------ Stored rows

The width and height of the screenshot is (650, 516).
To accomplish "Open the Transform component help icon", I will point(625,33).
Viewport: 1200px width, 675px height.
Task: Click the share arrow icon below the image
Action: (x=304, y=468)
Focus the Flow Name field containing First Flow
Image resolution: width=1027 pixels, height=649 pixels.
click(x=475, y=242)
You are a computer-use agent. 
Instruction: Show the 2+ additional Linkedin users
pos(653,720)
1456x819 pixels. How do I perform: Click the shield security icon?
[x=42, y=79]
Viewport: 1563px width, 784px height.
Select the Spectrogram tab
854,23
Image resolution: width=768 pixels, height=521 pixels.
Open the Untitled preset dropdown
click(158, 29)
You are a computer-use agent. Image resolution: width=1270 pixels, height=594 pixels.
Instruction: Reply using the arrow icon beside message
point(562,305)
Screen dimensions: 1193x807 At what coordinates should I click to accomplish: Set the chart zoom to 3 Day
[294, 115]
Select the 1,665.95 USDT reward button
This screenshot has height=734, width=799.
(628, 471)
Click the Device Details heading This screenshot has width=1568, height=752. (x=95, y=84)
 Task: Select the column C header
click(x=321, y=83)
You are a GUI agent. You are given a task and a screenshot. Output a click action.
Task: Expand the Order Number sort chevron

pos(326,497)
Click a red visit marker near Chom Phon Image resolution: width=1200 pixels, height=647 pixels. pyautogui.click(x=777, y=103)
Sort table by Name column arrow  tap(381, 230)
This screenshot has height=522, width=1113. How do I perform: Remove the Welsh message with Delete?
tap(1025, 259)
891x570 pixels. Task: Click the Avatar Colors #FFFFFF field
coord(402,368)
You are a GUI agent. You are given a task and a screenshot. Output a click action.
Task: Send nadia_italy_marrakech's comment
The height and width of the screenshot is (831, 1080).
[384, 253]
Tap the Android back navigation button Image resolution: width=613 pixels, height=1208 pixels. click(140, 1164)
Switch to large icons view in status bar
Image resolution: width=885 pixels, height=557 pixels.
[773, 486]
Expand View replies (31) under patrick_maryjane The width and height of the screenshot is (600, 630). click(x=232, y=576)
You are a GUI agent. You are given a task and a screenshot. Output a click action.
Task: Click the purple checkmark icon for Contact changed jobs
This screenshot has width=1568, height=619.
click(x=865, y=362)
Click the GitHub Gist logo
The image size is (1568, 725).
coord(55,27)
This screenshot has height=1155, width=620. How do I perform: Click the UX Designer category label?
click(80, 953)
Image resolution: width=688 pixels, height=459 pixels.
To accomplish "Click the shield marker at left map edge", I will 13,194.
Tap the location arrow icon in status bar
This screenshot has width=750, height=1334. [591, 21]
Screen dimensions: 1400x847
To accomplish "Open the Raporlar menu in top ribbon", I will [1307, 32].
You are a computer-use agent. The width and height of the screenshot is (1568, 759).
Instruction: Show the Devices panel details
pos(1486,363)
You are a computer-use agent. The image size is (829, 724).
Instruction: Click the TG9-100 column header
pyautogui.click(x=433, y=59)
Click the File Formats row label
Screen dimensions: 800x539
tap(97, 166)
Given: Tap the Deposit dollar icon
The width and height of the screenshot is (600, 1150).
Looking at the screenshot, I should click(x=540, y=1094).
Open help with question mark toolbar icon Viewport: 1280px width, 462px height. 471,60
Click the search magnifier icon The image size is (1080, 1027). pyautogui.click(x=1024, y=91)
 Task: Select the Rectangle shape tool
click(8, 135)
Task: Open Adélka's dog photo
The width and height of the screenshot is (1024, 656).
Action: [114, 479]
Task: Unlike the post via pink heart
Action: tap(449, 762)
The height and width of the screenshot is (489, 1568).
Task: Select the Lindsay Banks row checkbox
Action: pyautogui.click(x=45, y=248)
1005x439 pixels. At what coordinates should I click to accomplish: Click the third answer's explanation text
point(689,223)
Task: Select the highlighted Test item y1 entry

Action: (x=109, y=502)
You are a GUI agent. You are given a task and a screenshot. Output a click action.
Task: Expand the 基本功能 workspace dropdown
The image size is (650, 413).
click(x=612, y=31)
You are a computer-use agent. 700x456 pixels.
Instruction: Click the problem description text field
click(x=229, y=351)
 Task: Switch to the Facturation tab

------------

> _What to work on_
Reproduce every item above verbatim, from the first line to the last.

> _Finished exercise_
The width and height of the screenshot is (650, 516).
To accomplish "Open the Transform component help icon", I will point(625,33).
Viewport: 1200px width, 675px height.
Task: Click the share arrow icon below the image
Action: (x=304, y=468)
Focus the Flow Name field containing First Flow
Image resolution: width=1027 pixels, height=649 pixels.
click(x=475, y=242)
You are a computer-use agent. 
Instruction: Show the 2+ additional Linkedin users
pos(653,720)
1456x819 pixels. How do I perform: Click the shield security icon?
[x=42, y=79]
Viewport: 1563px width, 784px height.
Select the Spectrogram tab
854,23
Image resolution: width=768 pixels, height=521 pixels.
Open the Untitled preset dropdown
click(158, 29)
You are a computer-use agent. Image resolution: width=1270 pixels, height=594 pixels.
Instruction: Reply using the arrow icon beside message
point(562,305)
Screen dimensions: 1193x807 At what coordinates should I click to accomplish: Set the chart zoom to 3 Day
[294, 115]
Select the 1,665.95 USDT reward button
This screenshot has height=734, width=799.
(628, 471)
Click the Device Details heading This screenshot has width=1568, height=752. (x=95, y=84)
 Task: Select the column C header
click(x=321, y=83)
You are a GUI agent. You are given a task and a screenshot. Output a click action.
Task: Expand the Order Number sort chevron

pos(326,497)
Click a red visit marker near Chom Phon Image resolution: width=1200 pixels, height=647 pixels. pyautogui.click(x=777, y=103)
Sort table by Name column arrow  tap(381, 230)
This screenshot has height=522, width=1113. How do I perform: Remove the Welsh message with Delete?
tap(1025, 259)
891x570 pixels. Task: Click the Avatar Colors #FFFFFF field
coord(402,368)
You are a GUI agent. You are given a task and a screenshot. Output a click action.
Task: Send nadia_italy_marrakech's comment
The height and width of the screenshot is (831, 1080).
[384, 253]
Tap the Android back navigation button Image resolution: width=613 pixels, height=1208 pixels. click(140, 1164)
Switch to large icons view in status bar
Image resolution: width=885 pixels, height=557 pixels.
[773, 486]
Expand View replies (31) under patrick_maryjane The width and height of the screenshot is (600, 630). click(x=232, y=576)
You are a GUI agent. You are given a task and a screenshot. Output a click action.
Task: Click the purple checkmark icon for Contact changed jobs
This screenshot has width=1568, height=619.
click(x=865, y=362)
Click the GitHub Gist logo
The image size is (1568, 725).
coord(55,27)
This screenshot has height=1155, width=620. How do I perform: Click the UX Designer category label?
click(80, 953)
Image resolution: width=688 pixels, height=459 pixels.
To accomplish "Click the shield marker at left map edge", I will 13,194.
Tap the location arrow icon in status bar
This screenshot has width=750, height=1334. [591, 21]
Screen dimensions: 1400x847
To accomplish "Open the Raporlar menu in top ribbon", I will [1307, 32].
You are a computer-use agent. The width and height of the screenshot is (1568, 759).
Instruction: Show the Devices panel details
pos(1486,363)
You are a computer-use agent. The image size is (829, 724).
Instruction: Click the TG9-100 column header
pyautogui.click(x=433, y=59)
Click the File Formats row label
Screen dimensions: 800x539
tap(97, 166)
Given: Tap the Deposit dollar icon
The width and height of the screenshot is (600, 1150).
Looking at the screenshot, I should click(x=540, y=1094).
Open help with question mark toolbar icon Viewport: 1280px width, 462px height. 471,60
Click the search magnifier icon The image size is (1080, 1027). pyautogui.click(x=1024, y=91)
 Task: Select the Rectangle shape tool
click(8, 135)
Task: Open Adélka's dog photo
The width and height of the screenshot is (1024, 656).
Action: [114, 479]
Task: Unlike the post via pink heart
Action: tap(449, 762)
The height and width of the screenshot is (489, 1568).
Task: Select the Lindsay Banks row checkbox
Action: pyautogui.click(x=45, y=248)
1005x439 pixels. At what coordinates should I click to accomplish: Click the third answer's explanation text
point(689,223)
Task: Select the highlighted Test item y1 entry

Action: (x=109, y=502)
You are a GUI agent. You are given a task and a screenshot. Output a click action.
Task: Expand the 基本功能 workspace dropdown
The image size is (650, 413).
click(x=612, y=31)
You are a computer-use agent. 700x456 pixels.
Instruction: Click the problem description text field
click(x=229, y=351)
 Task: Switch to the Facturation tab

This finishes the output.